Déjà, il y a deux semaines, le ministre Jean-François Roberge avait annoncé la fin de l’arrondissement des résultats aux examens du ministère. En 2017, son prédécesseur, le libéral Sébastien Proulx, avait appris en commission parlementaire que des élèves qui étaient en situation d’échec après avoir obtenu une note de 58% ou 59% se voyaient accorder automatiquement la note de 60%, le seuil de réussite.

L’annonce du ministre Roberge ne s’appliquait toutefois pas aux examens maison, qui sont corrigés par le professeur, non par des fonctionnaires. Pourtant, il est connu depuis plusieurs années qu’il est courant que des directions d’écoles et des commissions scolaires revoient unilatéralement la note d’un élève en échec.
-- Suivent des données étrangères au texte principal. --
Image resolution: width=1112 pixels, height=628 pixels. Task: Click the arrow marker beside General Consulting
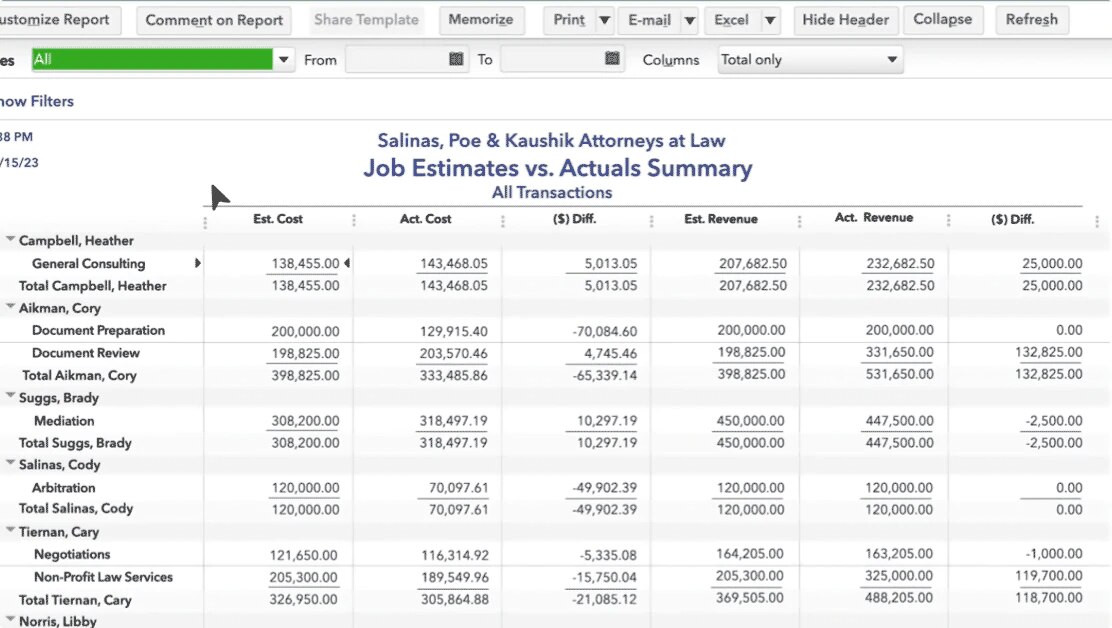click(x=198, y=264)
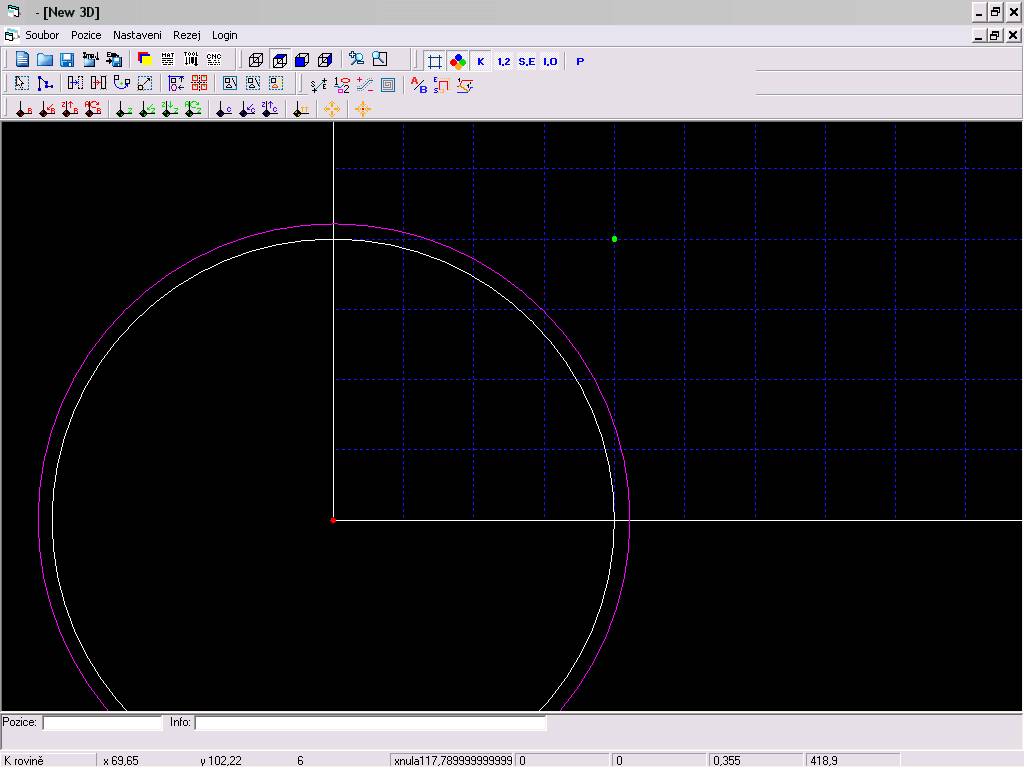Click the New file icon

pyautogui.click(x=22, y=60)
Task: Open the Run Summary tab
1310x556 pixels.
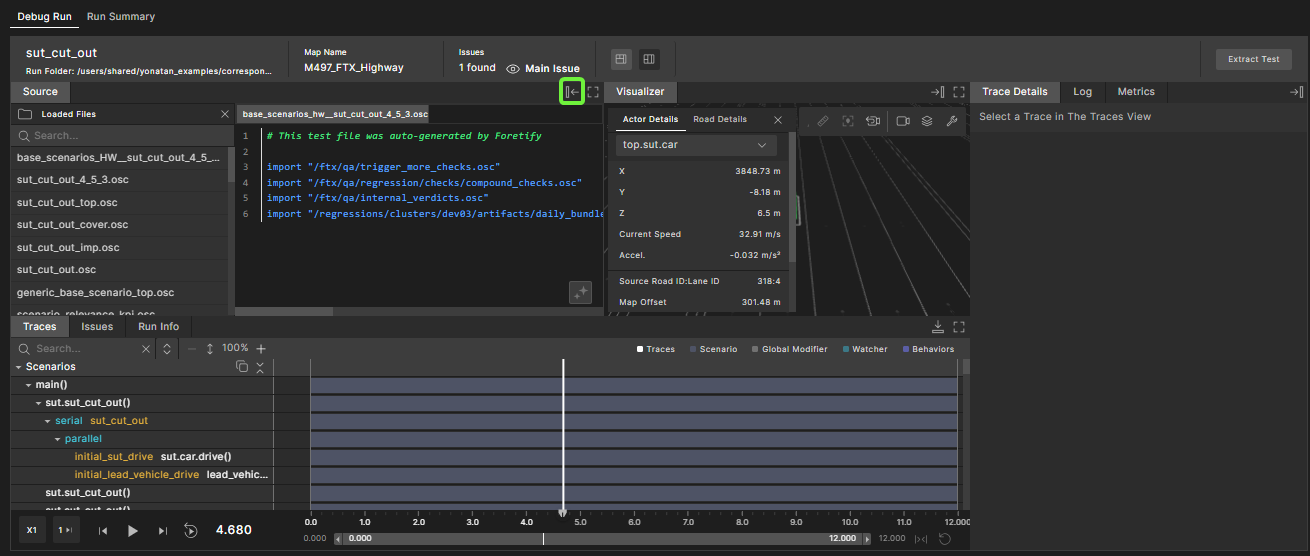Action: (x=120, y=17)
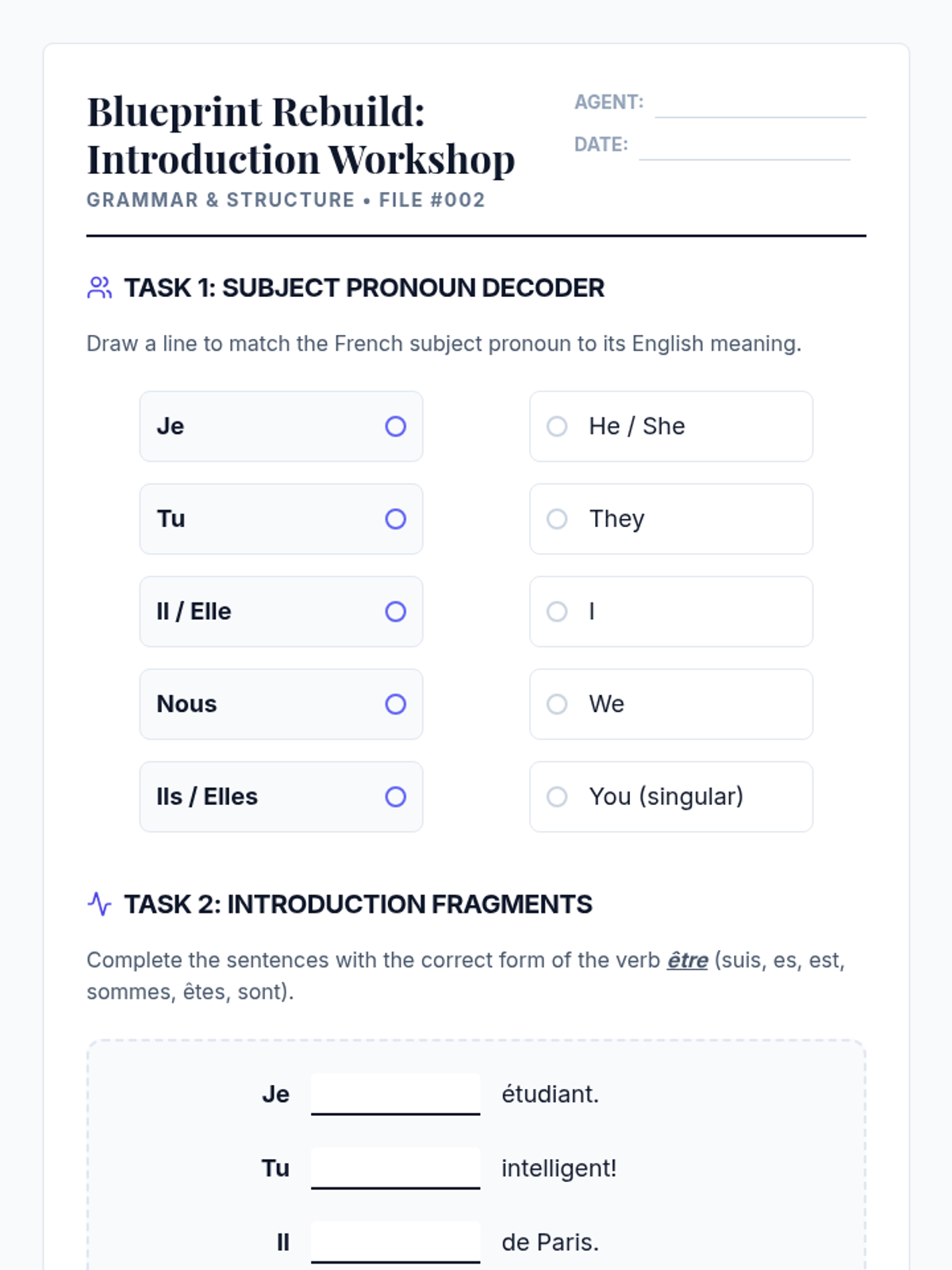Click the Nous pronoun card

[281, 704]
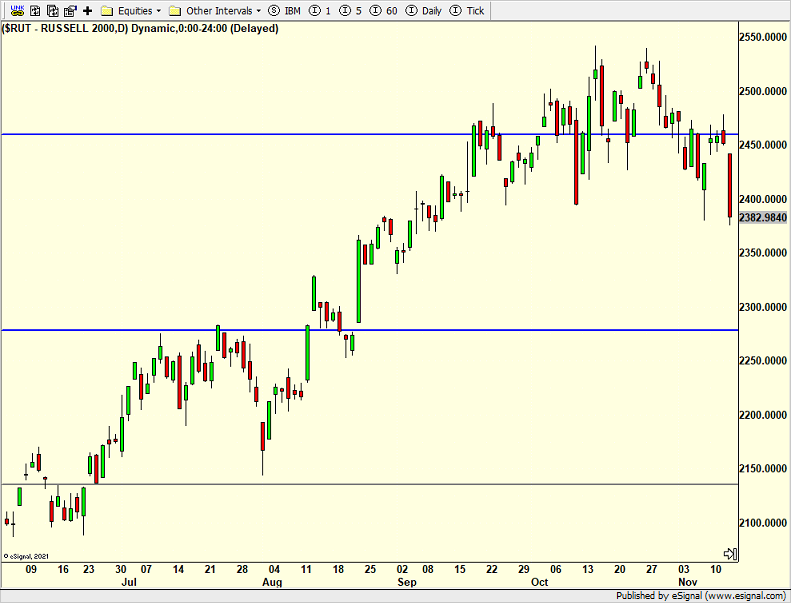The height and width of the screenshot is (603, 791).
Task: Click the $RUT Russell 2000 chart title
Action: tap(140, 28)
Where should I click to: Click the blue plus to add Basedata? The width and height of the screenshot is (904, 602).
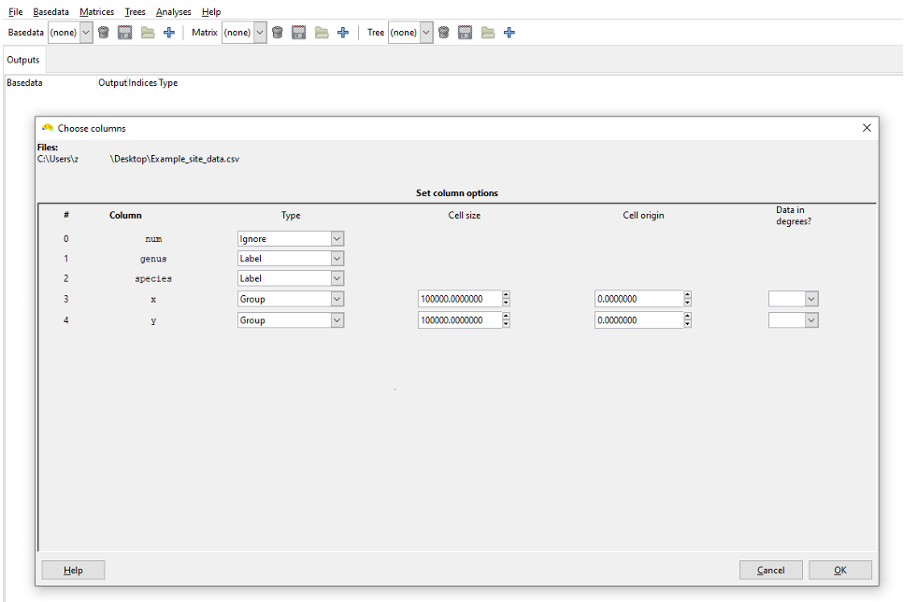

«Oui, le problème n’est pas réglé dans son ensemble [...]. À terme, une direction d’école devra obligatoirement consulter l’enseignant avant de remettre en question une note inscrite par celui-ci», a indiqué le bureau du ministre par courriel à l’Agence QMI.

Pour ce faire, Québec compte faire reconnaître le «jugement professionnel des enseignants» dans la Loi sur l’instruction publique.

Un cercle vicieux

Il s’agit d’«un pas dans la bonne direction», selon la présidente de la Fédération des syndicats de l’enseignement, Josée Scalabrini, qui souhaite que le gouvernement aille encore plus loin en revoyant complètement le processus d’évaluation.

Selon Mme Scalabrini, le ministère maintient des objectifs ambitieux sur les commissions scolaires, qui font ensuite subir la pression aux directions d’école pour que leurs élèves aient un meilleur rendement. À la fin de la chaîne, des enseignants sont forcés par leur direction à faire preuve de plus d’indulgence quand leur groupe est en dessous de la moyenne. D’autres voient les notes de leurs élèves relevées sans leur autorisation.

«En réalité, c’est normal d’avoir un groupe plus faible. Quand un enseignant met un échec à un élève, il sait très bien ce qu’il fait: il a passé l’année avec [lui], contrairement à la direction», a conclu la syndicaliste.